BEGIN

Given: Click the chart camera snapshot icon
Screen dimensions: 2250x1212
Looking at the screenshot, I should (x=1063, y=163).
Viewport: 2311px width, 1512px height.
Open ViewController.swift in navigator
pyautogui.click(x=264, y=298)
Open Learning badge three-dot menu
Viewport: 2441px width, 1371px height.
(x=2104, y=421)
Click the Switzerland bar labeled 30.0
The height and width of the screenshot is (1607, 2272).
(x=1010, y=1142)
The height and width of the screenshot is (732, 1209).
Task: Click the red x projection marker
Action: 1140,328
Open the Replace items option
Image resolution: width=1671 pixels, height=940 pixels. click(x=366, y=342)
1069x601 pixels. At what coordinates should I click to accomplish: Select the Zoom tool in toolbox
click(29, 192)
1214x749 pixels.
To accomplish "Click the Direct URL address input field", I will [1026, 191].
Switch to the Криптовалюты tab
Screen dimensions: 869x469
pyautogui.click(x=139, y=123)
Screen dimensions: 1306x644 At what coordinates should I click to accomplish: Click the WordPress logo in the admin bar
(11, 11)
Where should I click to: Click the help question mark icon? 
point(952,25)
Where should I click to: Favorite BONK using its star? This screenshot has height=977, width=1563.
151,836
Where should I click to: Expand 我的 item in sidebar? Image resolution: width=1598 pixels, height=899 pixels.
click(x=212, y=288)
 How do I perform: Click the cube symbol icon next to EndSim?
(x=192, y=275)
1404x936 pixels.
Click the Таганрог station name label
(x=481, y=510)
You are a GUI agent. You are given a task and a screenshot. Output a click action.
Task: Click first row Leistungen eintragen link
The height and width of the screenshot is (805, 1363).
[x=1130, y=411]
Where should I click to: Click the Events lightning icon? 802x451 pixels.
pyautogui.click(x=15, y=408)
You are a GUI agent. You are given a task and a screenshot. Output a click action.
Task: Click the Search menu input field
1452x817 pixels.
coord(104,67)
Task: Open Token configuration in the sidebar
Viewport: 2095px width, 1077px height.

END

The problem:
Copy the stretch of the records above that runs from the line with "Viewport: 2311px width, 1512px height." through the line with "Task: Click first". Both end lines belong in the copy, and nothing else does.

Result:
Viewport: 2311px width, 1512px height.
Open ViewController.swift in navigator
pyautogui.click(x=264, y=298)
Open Learning badge three-dot menu
Viewport: 2441px width, 1371px height.
(x=2104, y=421)
Click the Switzerland bar labeled 30.0
The height and width of the screenshot is (1607, 2272).
(x=1010, y=1142)
The height and width of the screenshot is (732, 1209).
Task: Click the red x projection marker
Action: 1140,328
Open the Replace items option
Image resolution: width=1671 pixels, height=940 pixels. click(x=366, y=342)
1069x601 pixels. At what coordinates should I click to accomplish: Select the Zoom tool in toolbox
click(29, 192)
1214x749 pixels.
To accomplish "Click the Direct URL address input field", I will [1026, 191].
Switch to the Криптовалюты tab
Screen dimensions: 869x469
pyautogui.click(x=139, y=123)
Screen dimensions: 1306x644 At what coordinates should I click to accomplish: Click the WordPress logo in the admin bar
(11, 11)
Where should I click to: Click the help question mark icon? 
point(952,25)
Where should I click to: Favorite BONK using its star? This screenshot has height=977, width=1563.
151,836
Where should I click to: Expand 我的 item in sidebar? Image resolution: width=1598 pixels, height=899 pixels.
click(x=212, y=288)
 How do I perform: Click the cube symbol icon next to EndSim?
(x=192, y=275)
1404x936 pixels.
Click the Таганрог station name label
(x=481, y=510)
You are a GUI agent. You are given a task and a screenshot. Output a click action.
Task: Click first row Leistungen eintragen link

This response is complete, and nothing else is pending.